Records to use
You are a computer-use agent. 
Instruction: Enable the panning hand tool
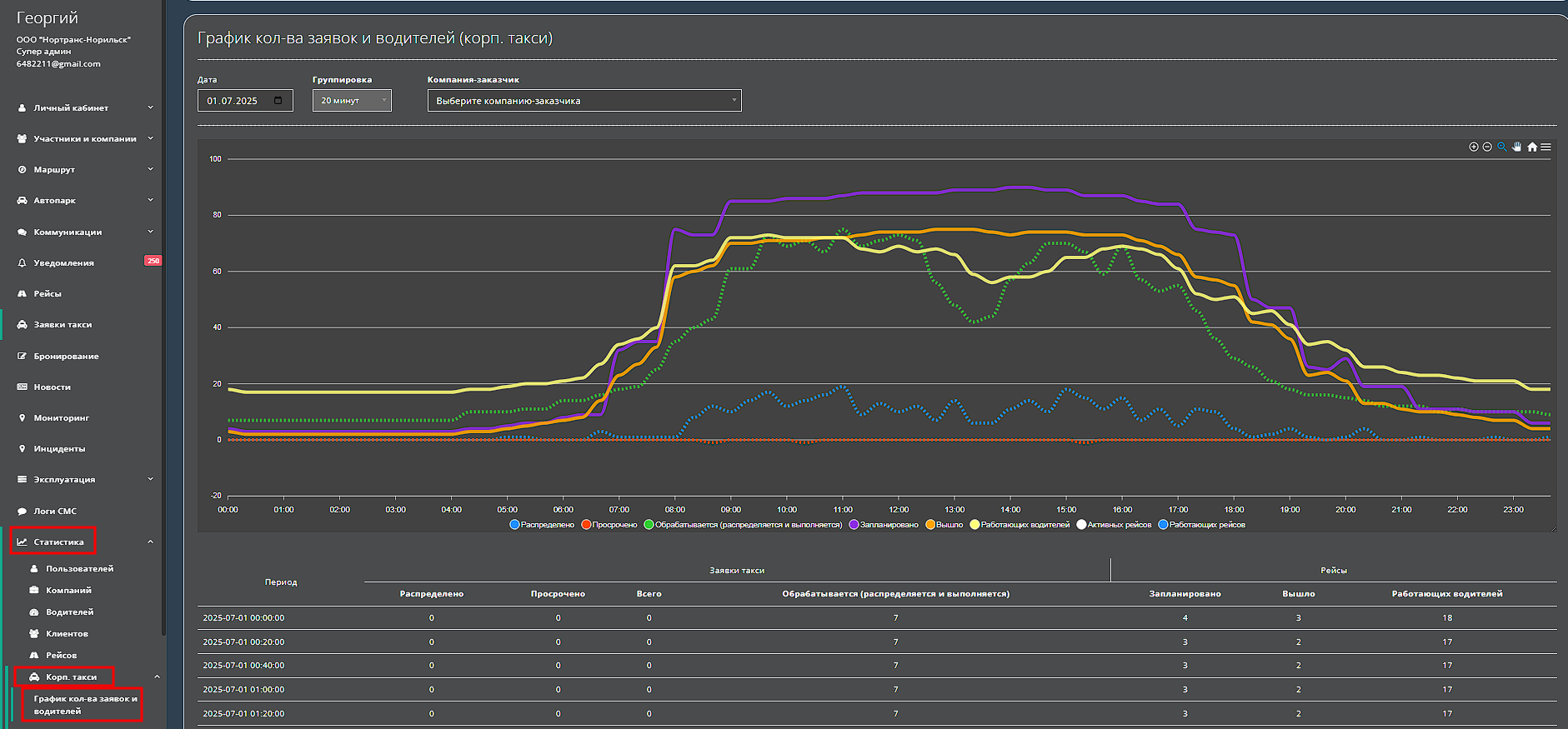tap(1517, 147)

---

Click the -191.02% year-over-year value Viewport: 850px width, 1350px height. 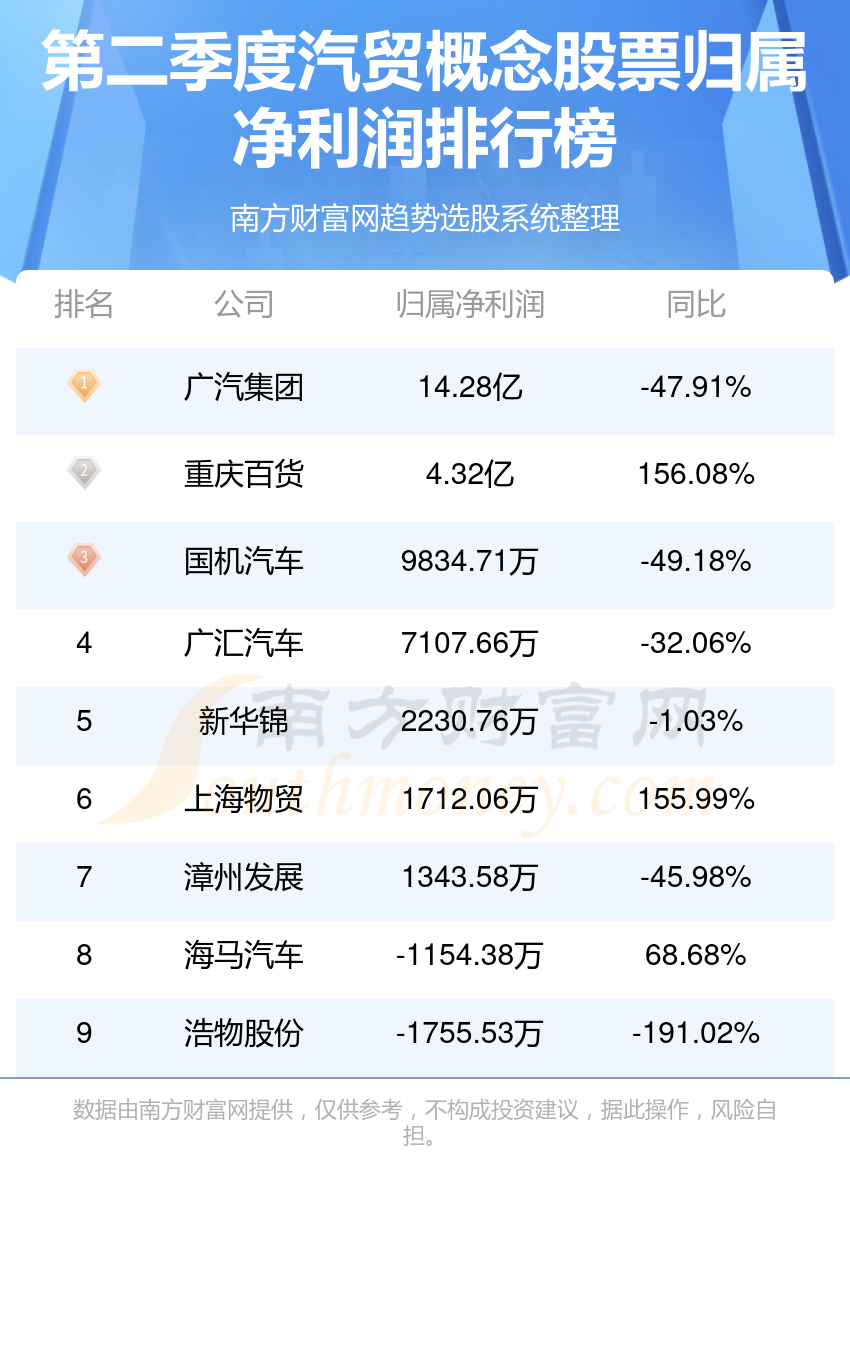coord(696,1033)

--

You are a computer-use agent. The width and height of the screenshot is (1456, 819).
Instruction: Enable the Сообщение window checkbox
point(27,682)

Problem to work on
If a line in the entries contains the word "agent", copy that line out.

Answer for this exercise
You are a computer-use agent. 
You are a computer-use agent. The width and height of the screenshot is (1456, 819).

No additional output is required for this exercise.